Quote the material below from the line with "Given: Switch to the Recommendations tab" to the line with "Action: [x=9, y=15]", including both of those lines. Leave the pictures out of your answer.

►

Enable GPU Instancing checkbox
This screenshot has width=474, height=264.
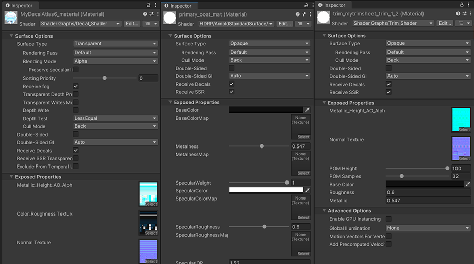(389, 219)
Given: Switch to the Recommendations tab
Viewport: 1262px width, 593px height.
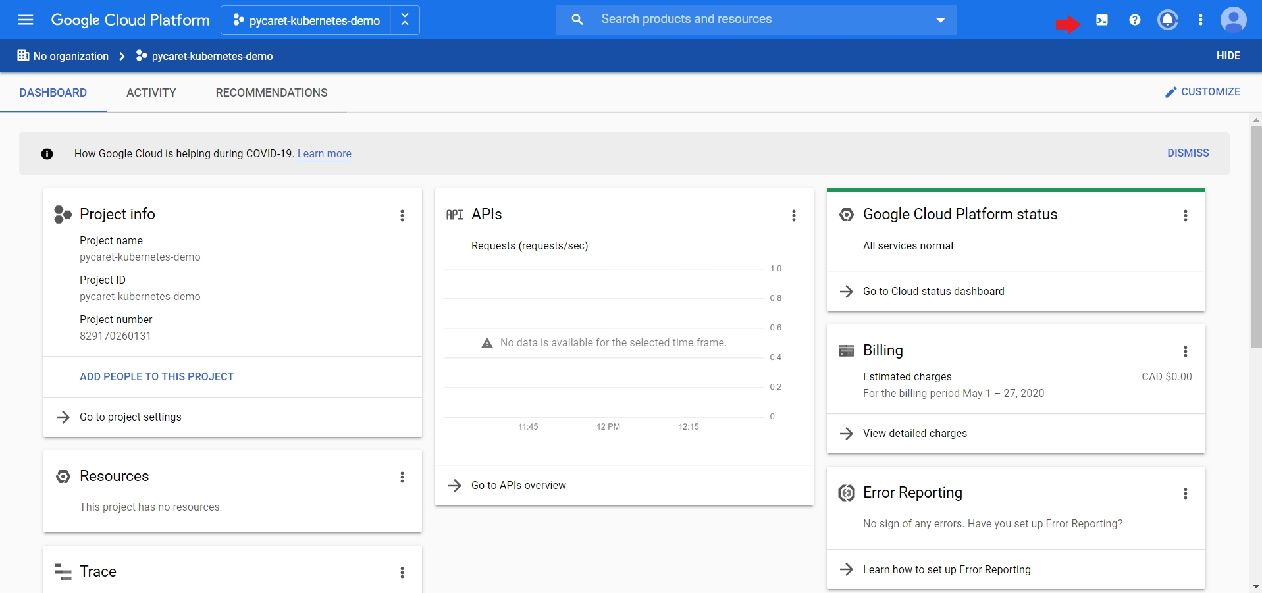Looking at the screenshot, I should 271,93.
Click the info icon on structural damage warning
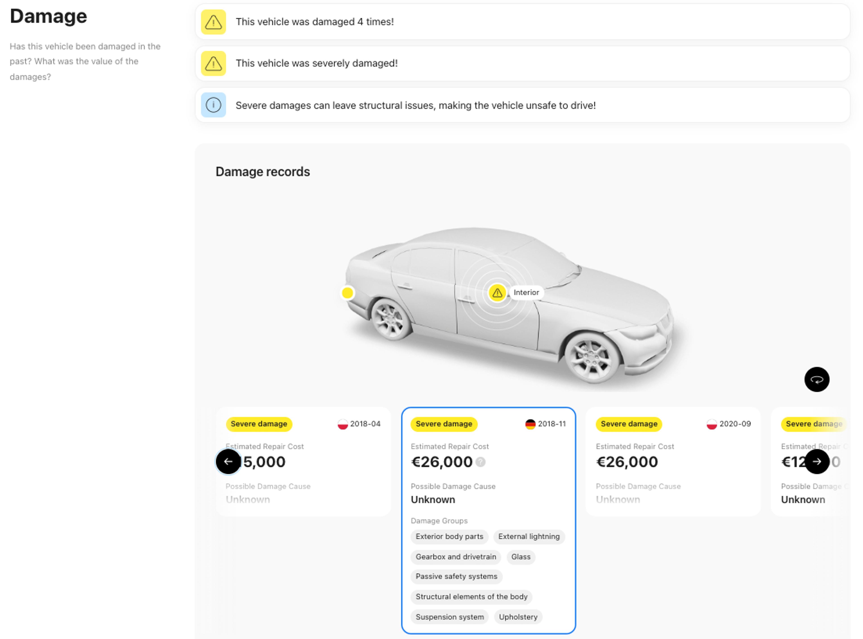The width and height of the screenshot is (863, 639). click(x=213, y=106)
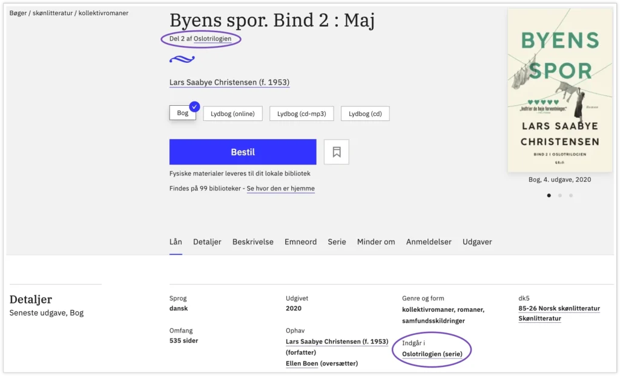The width and height of the screenshot is (620, 376).
Task: Select the third carousel dot
Action: [x=571, y=195]

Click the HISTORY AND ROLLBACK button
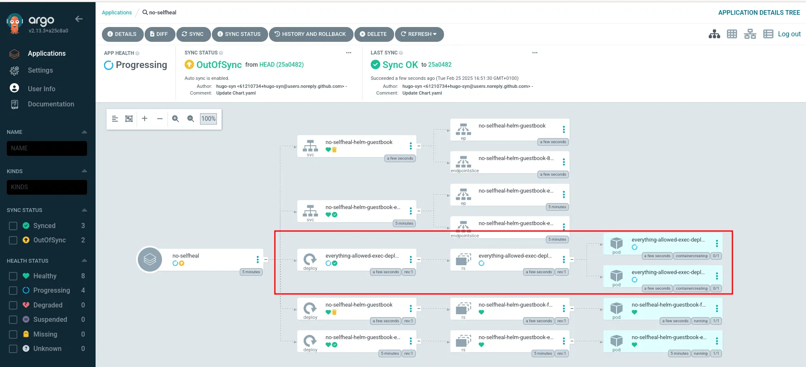311,34
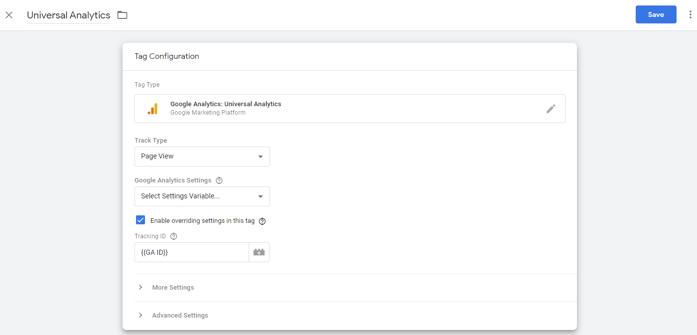697x335 pixels.
Task: Close the tag editor with X icon
Action: [x=9, y=15]
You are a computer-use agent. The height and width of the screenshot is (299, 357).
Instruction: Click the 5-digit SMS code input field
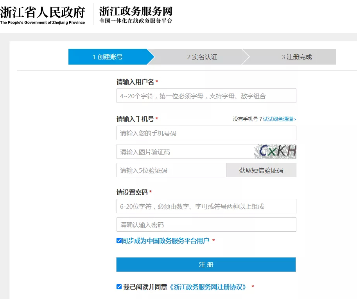[171, 170]
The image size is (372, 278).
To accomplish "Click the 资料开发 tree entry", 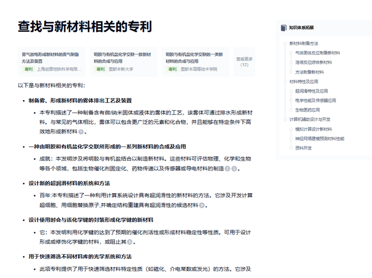I will [303, 148].
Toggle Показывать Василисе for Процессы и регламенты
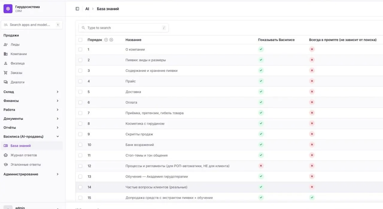 (261, 166)
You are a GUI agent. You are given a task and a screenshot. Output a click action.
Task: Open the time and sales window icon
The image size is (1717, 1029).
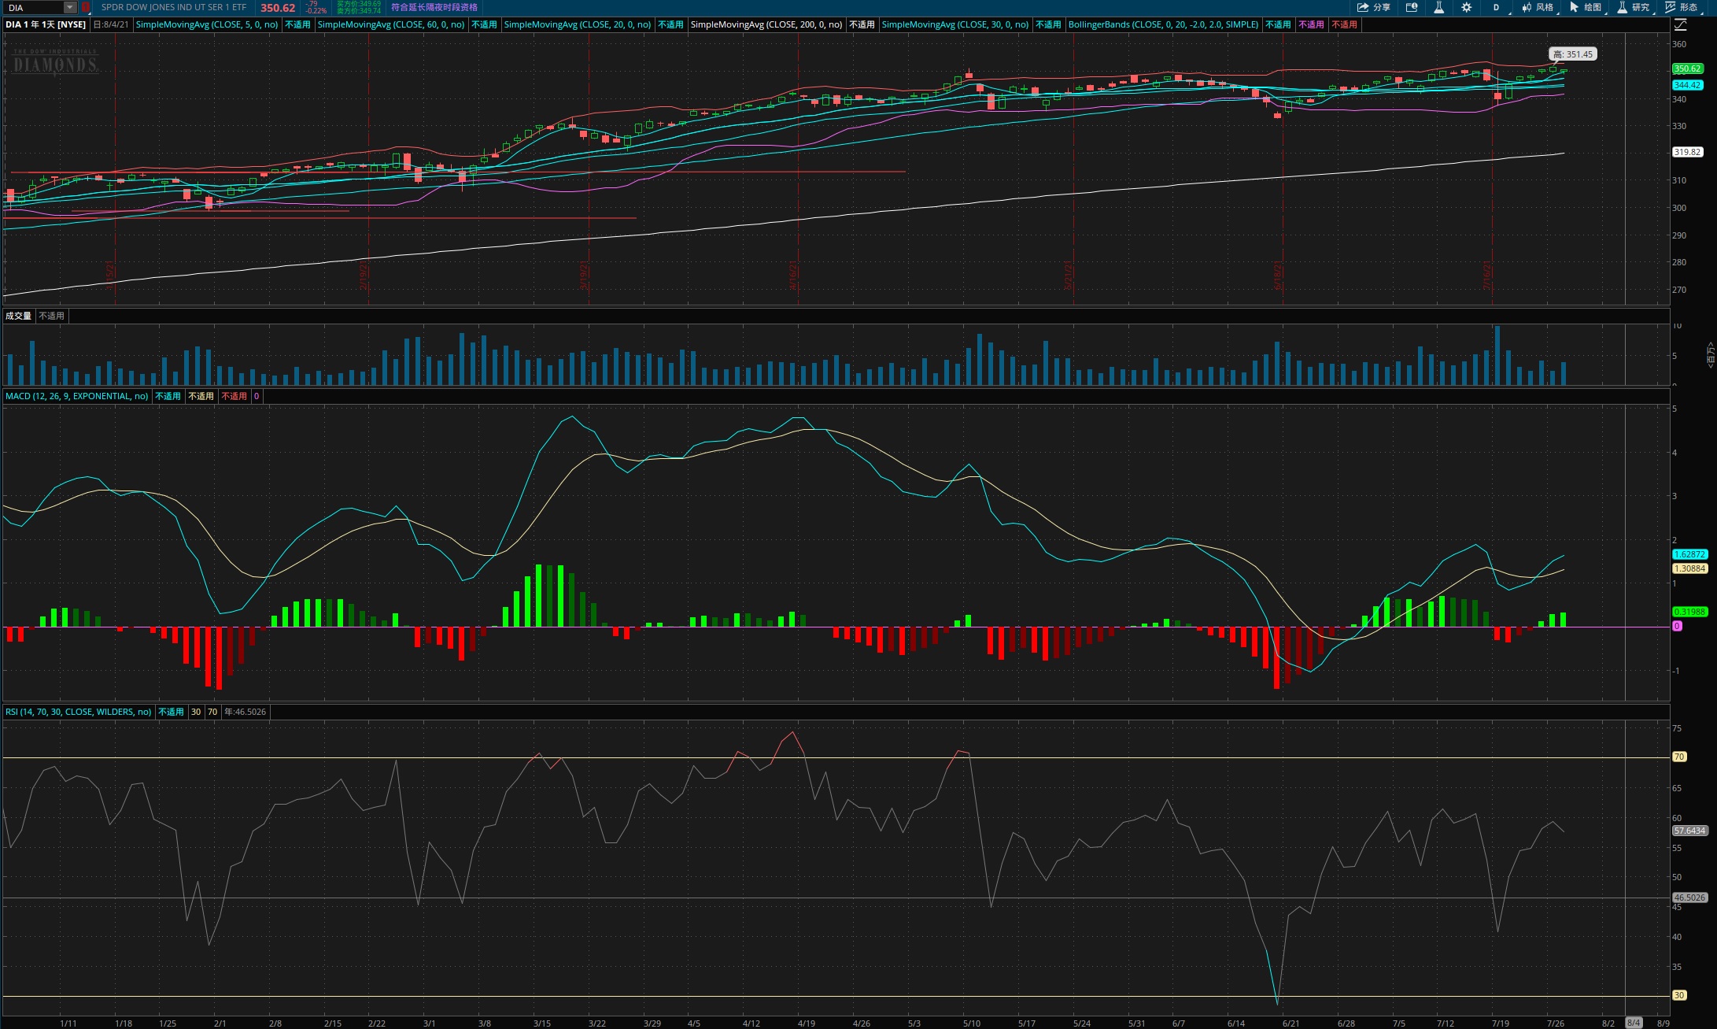click(x=1412, y=7)
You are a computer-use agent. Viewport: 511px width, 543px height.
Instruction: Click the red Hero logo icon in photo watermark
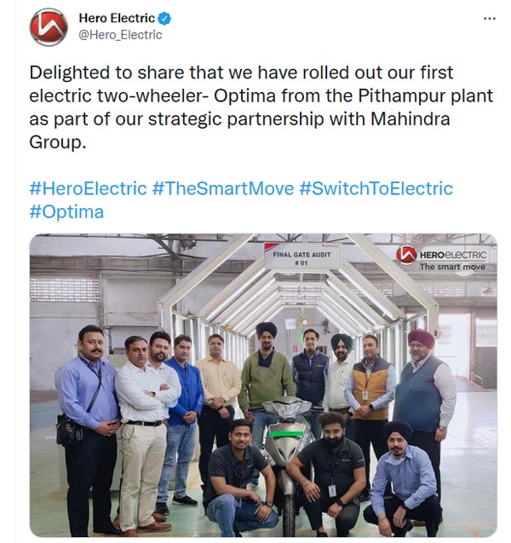(x=406, y=254)
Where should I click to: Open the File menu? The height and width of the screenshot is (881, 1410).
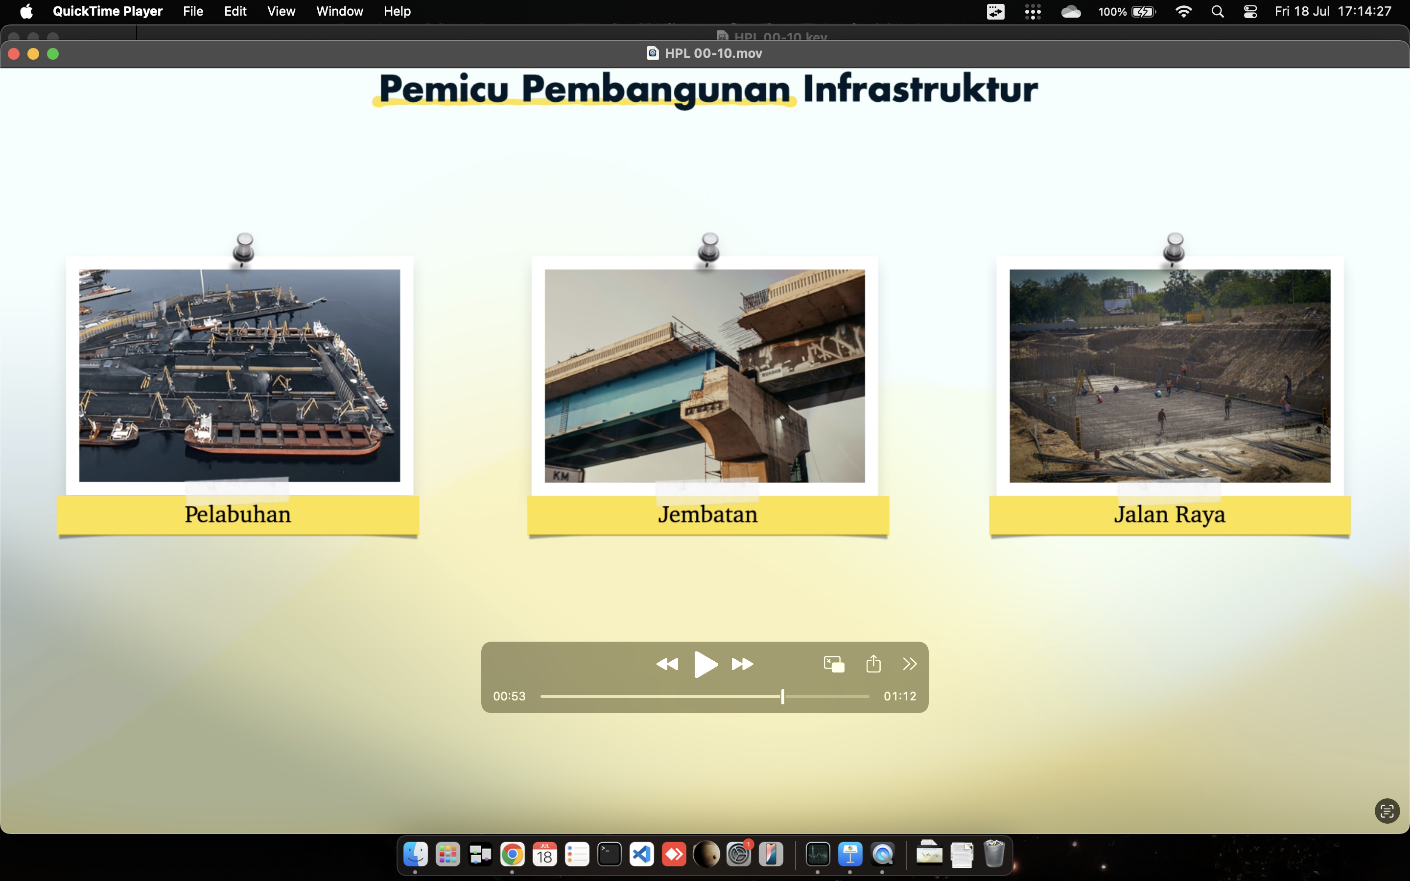(193, 11)
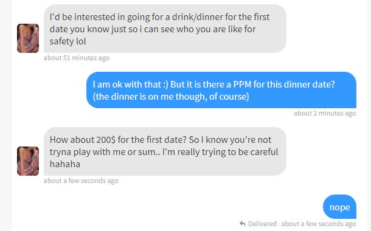Click the 'safety lol' text in first message

(x=68, y=41)
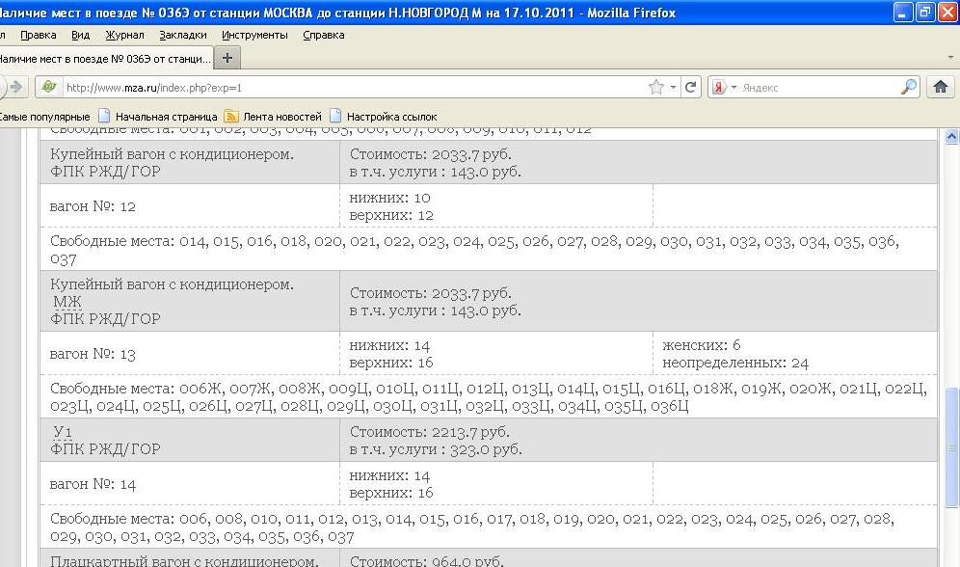Click the МЖ abbreviation in wagon 13 header

coord(67,302)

◄

• _Result_
Given: Switch to the Recommendations tab
Viewport: 1262px width, 593px height.
Looking at the screenshot, I should 271,93.
Click the info icon on structural damage warning
The width and height of the screenshot is (863, 639). click(x=213, y=106)
The width and height of the screenshot is (620, 376).
Task: Select the third carousel dot
Action: [x=571, y=195]

Click the HISTORY AND ROLLBACK button
311,34
697x335 pixels.
Task: Close the tag editor with X icon
Action: [x=9, y=15]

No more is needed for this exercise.